Beefy Boxes and Bandwidth Generously Provided by pair Networks
XP is just a number
 
PerlMonks  

Re: Re: Unable to complete download with Net::FTP

by Itatsumaki (Friar)
on Nov 29, 2003 at 06:45 UTC ( [id://310838]=note: print w/replies, xml ) Need Help??


in reply to Re: Unable to complete download with Net::FTP
in thread Unable to complete download with Net::FTP

Given that I hadn't noticed the getstore function, I found the FTP-based implementation above to be much superior. Three reasons why:

  1. It's shorter code: fewer lines and characters
  2. It's clearer code: it avoids the intermediation of a variable into the download process
  3. It's faster code: I noticed this empirically, and I imagine the difference there is from saving everything into one 30MB variable.

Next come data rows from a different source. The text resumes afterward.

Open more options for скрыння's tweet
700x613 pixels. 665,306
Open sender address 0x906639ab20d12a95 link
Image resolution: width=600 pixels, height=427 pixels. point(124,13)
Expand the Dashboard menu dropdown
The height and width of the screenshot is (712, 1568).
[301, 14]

I guess you think the LWP version is clearer to read? After I get some sleep I'll benchmark the three approaches (Net::FTP, LWP::Simple::get(), and LWP::Simple::getstore()) and see what shakes out there.

-Tats

Replies are listed 'Best First'.
Re3: Unable to complete download with Net::FTP
by davis (Vicar) on Nov 29, 2003 at 13:04 UTC

    After I get some sleep I'll benchmark the three approaches
    You could certainly do that, but I believe you would be better off continuing with the method you find easiest, clearest, and most suitable. The difference in execution time between the various methods is likely (almost guaranteed) to be negligible, whereas using a method/module you find unintuitive will slow you down.
    Your time is worth more than a few seconds of processor execution time.


    davis
    It's not easy to juggle a pregnant wife and a troubled child, but somehow I managed to fit in eight hours of TV a day.
    Update: Minor text edit; title change

      I definitely agree, it's more a question of interest. At the same time, some of the files I download this way get up into the GB range. Downloading four or five of those in a night can eat up a lot of resources, so if there are easier/better ways to do it it's worth trying out in this case.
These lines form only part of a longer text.